# EXCERPTED PASSAGE:
Pissed as a newt

Yesterday I finally got round to doing something I really should have done a while ago; I started volunteering with my local Wildlife Trust. For me this is the Staffordshire Wildlife Trust. They run midweek volunteer groups that go out to reserves all over the county on Wednesday and Thursdays. As the Wednesday group is currently full I offered my services to the Thursday group. 

As I can’t drive and my parents are currently enjoying themselves on the other side of the world I had to get the bus to the Wolseley Centre where we were meeting. Just to be on the safe side, as I didn’t want to be late on my first day, I got the earlier bus. I’m actually extremely happy I did. To get to the visitor centre you have to walk through some of the grounds. Whilst doing this I came across a plaque with an abridged version of W. H. Davies poem Leisure. The poem was encouraging people to stop and stare in a bid to appreciate the beauty of the world around us and as I had the time I did just that. I can’t think of a better way to have started my first day volunteering. Moorhen chicks swam across the lake, mallards were just waking up and a young blackbird ate his breakfast behind me. I was even treated to the sight of a rabbit hopping across the path. I haven’t seen a wild rabbit in a surprisingly long time!

When I judged I wouldn’t be turning up unseemingly early I made my way to the visitor centre where I was introduced to Lucy who is in charge of the midweek volunteers. We had a chat as we waited for everyone else to turn up. I’ll take the chance now to apologise if any of the volunteers read this and I’ve got your names wrong. I think I’ve got everyone’s but not 100% sure.

The group was largely male, and mostly older gentlemen but everyone was absolutely lovely; they were really friendly and welcoming and really made me feel part of the group. Any inside jokes or references to things they’d done before were quickly explained to me and they all seemed genuinely pleased when I said that I’d be coming back next week.

# REQUIREMENT A:
Answer these questions from the blog post about volunteering:
(i) Which midweek volunteer group did the writer offer to join?
(ii) What poem appeared in abridged form on the plaque in the grounds?
(iii) Who is in charge of the midweek volunteers?
# REQUIREMENT B:
Rewrite the stretch of rows from the line containing "Select radio unit KBK 19-83-1 on map" through the line containing "click(x=1203, y=106)" as a JSON list of strings, one string per line, leaving out blank lines.

# MATERIAL PROVIDED:
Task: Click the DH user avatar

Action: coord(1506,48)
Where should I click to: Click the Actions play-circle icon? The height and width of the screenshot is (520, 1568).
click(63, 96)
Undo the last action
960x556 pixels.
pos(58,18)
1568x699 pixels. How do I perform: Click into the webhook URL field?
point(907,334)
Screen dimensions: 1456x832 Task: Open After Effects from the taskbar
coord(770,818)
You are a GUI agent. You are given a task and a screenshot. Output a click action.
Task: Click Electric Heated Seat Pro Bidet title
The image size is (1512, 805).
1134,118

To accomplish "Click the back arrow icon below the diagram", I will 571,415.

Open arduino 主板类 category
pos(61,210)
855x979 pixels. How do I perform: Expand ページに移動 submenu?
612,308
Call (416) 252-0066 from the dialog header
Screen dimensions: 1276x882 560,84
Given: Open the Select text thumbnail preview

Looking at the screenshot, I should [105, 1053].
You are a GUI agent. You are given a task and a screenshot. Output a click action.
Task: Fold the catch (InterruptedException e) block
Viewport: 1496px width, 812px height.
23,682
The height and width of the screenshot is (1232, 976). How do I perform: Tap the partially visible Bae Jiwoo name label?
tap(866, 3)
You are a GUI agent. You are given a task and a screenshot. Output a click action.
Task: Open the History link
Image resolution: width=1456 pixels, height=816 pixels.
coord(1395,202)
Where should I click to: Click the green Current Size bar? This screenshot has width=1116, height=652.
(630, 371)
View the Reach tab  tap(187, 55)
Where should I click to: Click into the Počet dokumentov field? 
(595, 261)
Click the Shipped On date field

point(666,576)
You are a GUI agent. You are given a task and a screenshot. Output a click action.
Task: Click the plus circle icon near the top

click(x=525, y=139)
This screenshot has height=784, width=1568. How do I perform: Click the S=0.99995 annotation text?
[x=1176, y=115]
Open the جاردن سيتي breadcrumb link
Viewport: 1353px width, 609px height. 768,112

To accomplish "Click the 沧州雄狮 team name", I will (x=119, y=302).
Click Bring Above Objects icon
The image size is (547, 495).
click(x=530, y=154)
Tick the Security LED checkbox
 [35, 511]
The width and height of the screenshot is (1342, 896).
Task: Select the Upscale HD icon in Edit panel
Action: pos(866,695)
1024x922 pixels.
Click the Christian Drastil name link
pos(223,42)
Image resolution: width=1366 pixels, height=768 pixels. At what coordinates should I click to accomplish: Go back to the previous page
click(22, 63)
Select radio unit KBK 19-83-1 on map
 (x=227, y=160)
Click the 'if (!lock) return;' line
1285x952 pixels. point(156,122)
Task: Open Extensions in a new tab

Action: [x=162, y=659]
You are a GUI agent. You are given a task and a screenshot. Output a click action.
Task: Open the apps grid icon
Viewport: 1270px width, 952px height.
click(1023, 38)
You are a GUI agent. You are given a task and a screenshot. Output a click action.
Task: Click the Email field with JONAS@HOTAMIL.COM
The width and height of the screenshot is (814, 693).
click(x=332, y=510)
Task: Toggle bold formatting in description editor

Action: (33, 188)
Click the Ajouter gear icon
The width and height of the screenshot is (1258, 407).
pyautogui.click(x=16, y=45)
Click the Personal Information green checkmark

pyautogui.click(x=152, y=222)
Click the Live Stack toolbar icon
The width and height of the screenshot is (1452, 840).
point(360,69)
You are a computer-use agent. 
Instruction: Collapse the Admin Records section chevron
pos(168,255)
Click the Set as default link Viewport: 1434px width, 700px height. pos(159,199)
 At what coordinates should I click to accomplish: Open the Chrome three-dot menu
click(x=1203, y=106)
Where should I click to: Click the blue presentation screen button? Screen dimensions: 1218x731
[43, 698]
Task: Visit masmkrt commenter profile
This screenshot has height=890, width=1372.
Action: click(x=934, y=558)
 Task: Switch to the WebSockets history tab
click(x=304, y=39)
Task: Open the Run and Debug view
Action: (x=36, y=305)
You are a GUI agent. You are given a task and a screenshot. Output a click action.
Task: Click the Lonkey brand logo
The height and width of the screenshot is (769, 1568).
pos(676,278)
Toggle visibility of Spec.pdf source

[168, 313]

# WRITTEN REPLY A:
(i) The Thursday group.
(ii) W. H. Davies' poem Leisure.
(iii) Lucy.

# WRITTEN REPLY B:
[
  "Select radio unit KBK 19-83-1 on map",
  " (x=227, y=160)",
  "Click the 'if (!lock) return;' line",
  "1285x952 pixels. point(156,122)",
  "Task: Open Extensions in a new tab",
  "Action: [x=162, y=659]",
  "You are a GUI agent. You are given a task and a screenshot. Output a click action.",
  "Task: Open the apps grid icon",
  "Viewport: 1270px width, 952px height.",
  "click(1023, 38)",
  "You are a GUI agent. You are given a task and a screenshot. Output a click action.",
  "Task: Click the Email field with JONAS@HOTAMIL.COM",
  "The width and height of the screenshot is (814, 693).",
  "click(x=332, y=510)",
  "Task: Toggle bold formatting in description editor",
  "Action: (33, 188)",
  "Click the Ajouter gear icon",
  "The width and height of the screenshot is (1258, 407).",
  "pyautogui.click(x=16, y=45)",
  "Click the Personal Information green checkmark",
  "pyautogui.click(x=152, y=222)",
  "Click the Live Stack toolbar icon",
  "The width and height of the screenshot is (1452, 840).",
  "point(360,69)",
  "You are a computer-use agent. ",
  "Instruction: Collapse the Admin Records section chevron",
  "pos(168,255)",
  "Click the Set as default link Viewport: 1434px width, 700px height. pos(159,199)",
  " At what coordinates should I click to accomplish: Open the Chrome three-dot menu",
  "click(x=1203, y=106)"
]